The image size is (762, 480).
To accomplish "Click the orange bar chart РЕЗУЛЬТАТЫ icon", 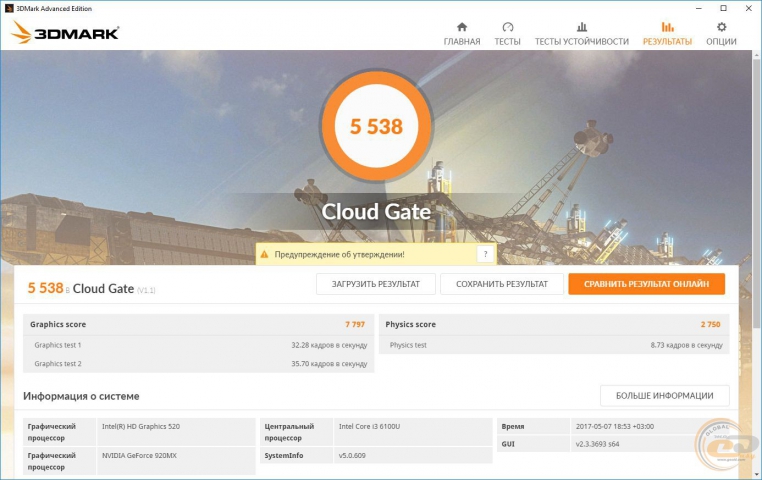I will pos(666,27).
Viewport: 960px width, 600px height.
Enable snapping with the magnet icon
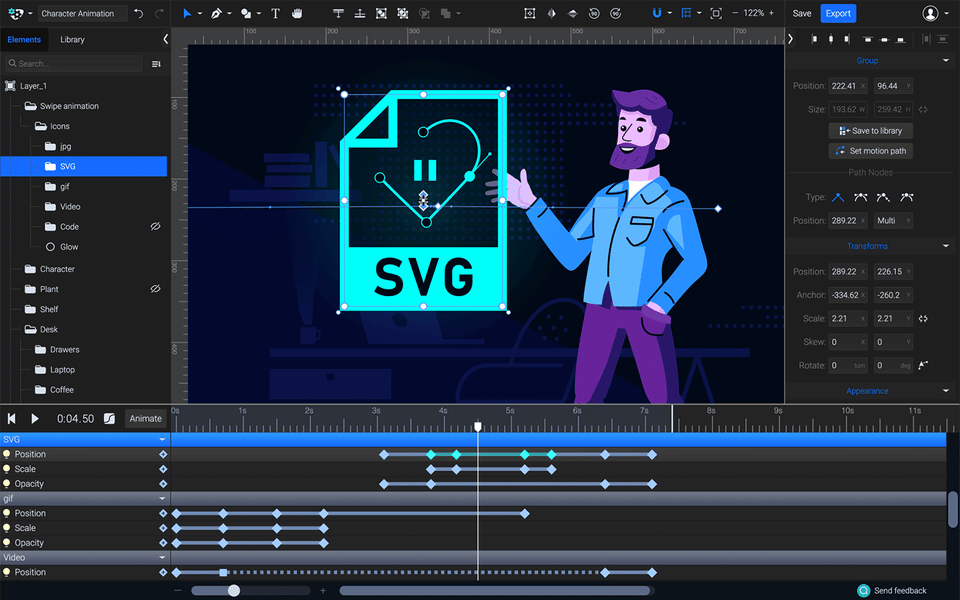(659, 13)
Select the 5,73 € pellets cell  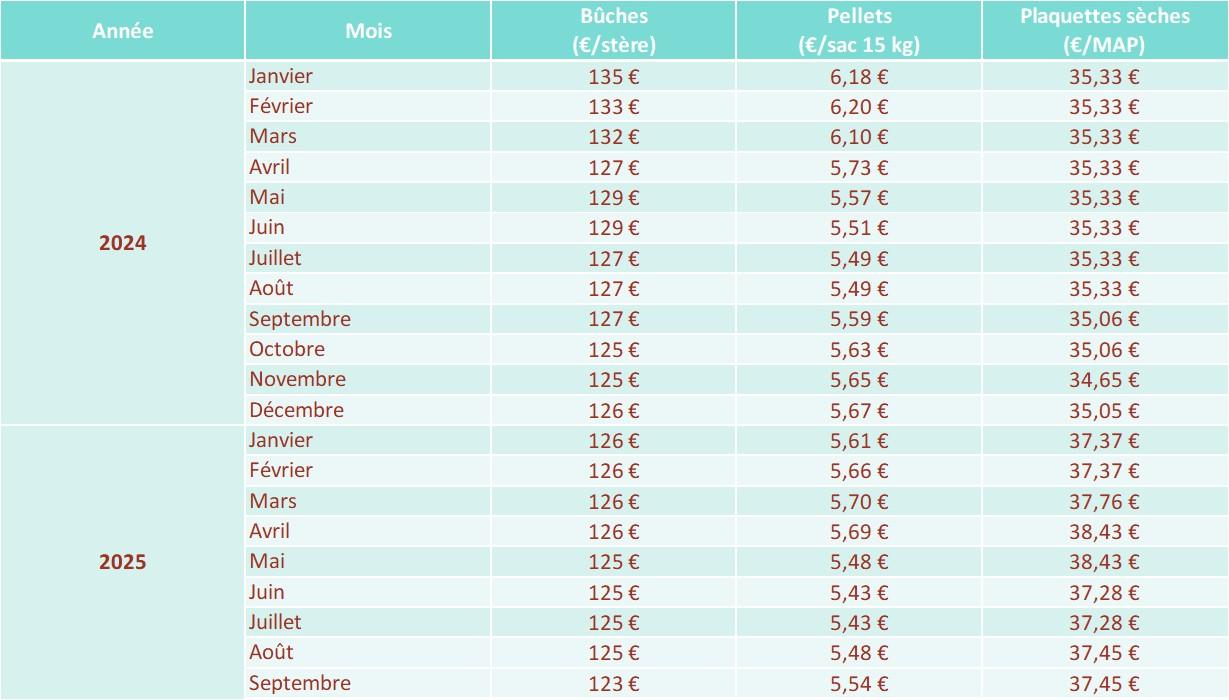859,167
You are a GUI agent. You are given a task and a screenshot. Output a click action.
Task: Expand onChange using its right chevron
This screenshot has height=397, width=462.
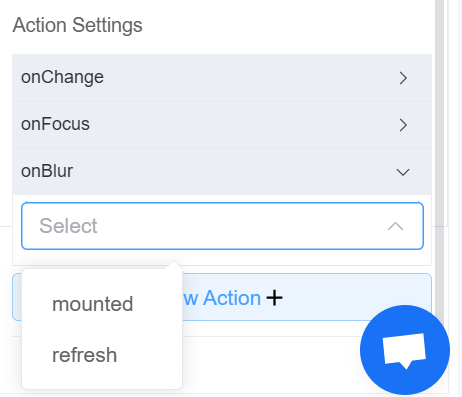click(x=403, y=78)
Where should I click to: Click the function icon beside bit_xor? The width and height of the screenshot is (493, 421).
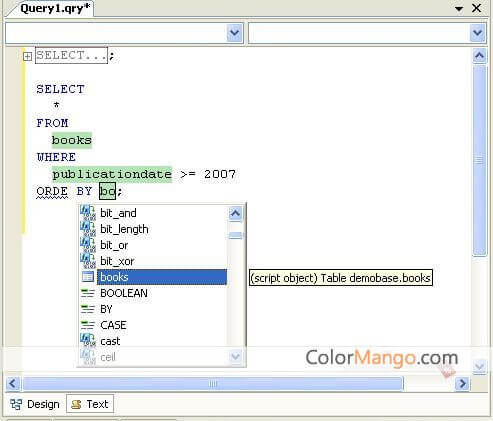click(88, 260)
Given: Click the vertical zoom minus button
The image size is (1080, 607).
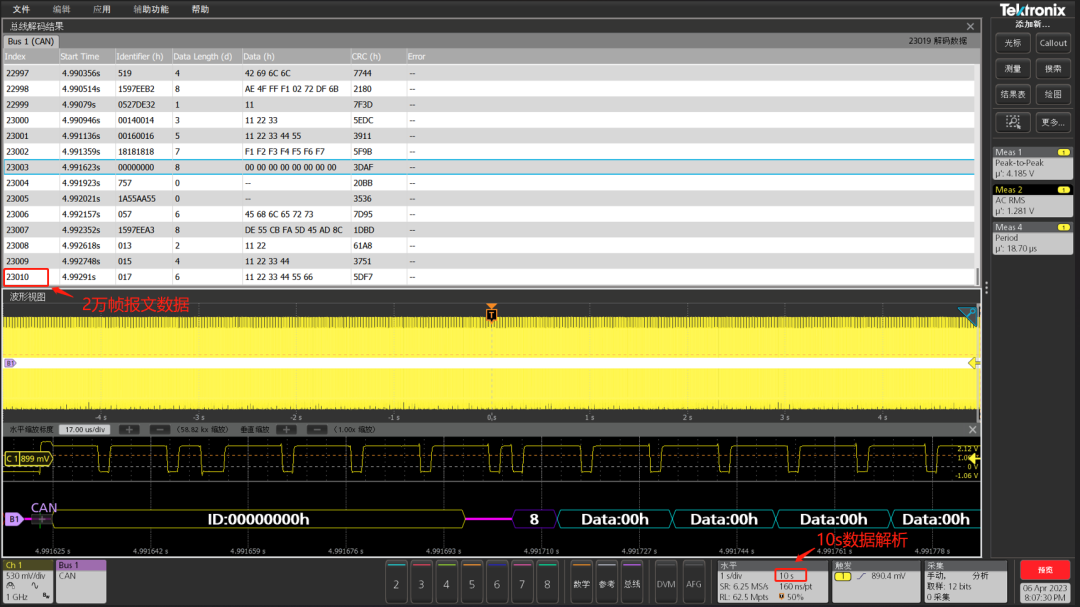Looking at the screenshot, I should pyautogui.click(x=317, y=429).
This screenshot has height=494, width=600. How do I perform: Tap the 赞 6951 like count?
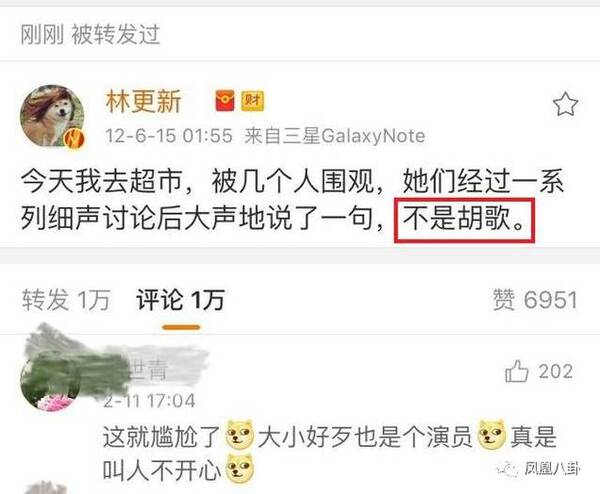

++++++++++

* Prompt *
Exactly the lines from the one that contains "You are a GUI" through the final line of the records above are needed, given again word for word, with every picture left out.

* Solution for this exercise *
You are a GUI agent. You are given a task and a screenshot. Output a click action.
Task: Expand onChange using its right chevron
This screenshot has height=397, width=462.
click(x=403, y=78)
Where should I click to: Click the function icon beside bit_xor? The width and height of the screenshot is (493, 421).
click(88, 260)
Given: Click the vertical zoom minus button
The image size is (1080, 607).
Looking at the screenshot, I should pyautogui.click(x=317, y=429).
This screenshot has height=494, width=600. How do I perform: Tap the 赞 6951 like count?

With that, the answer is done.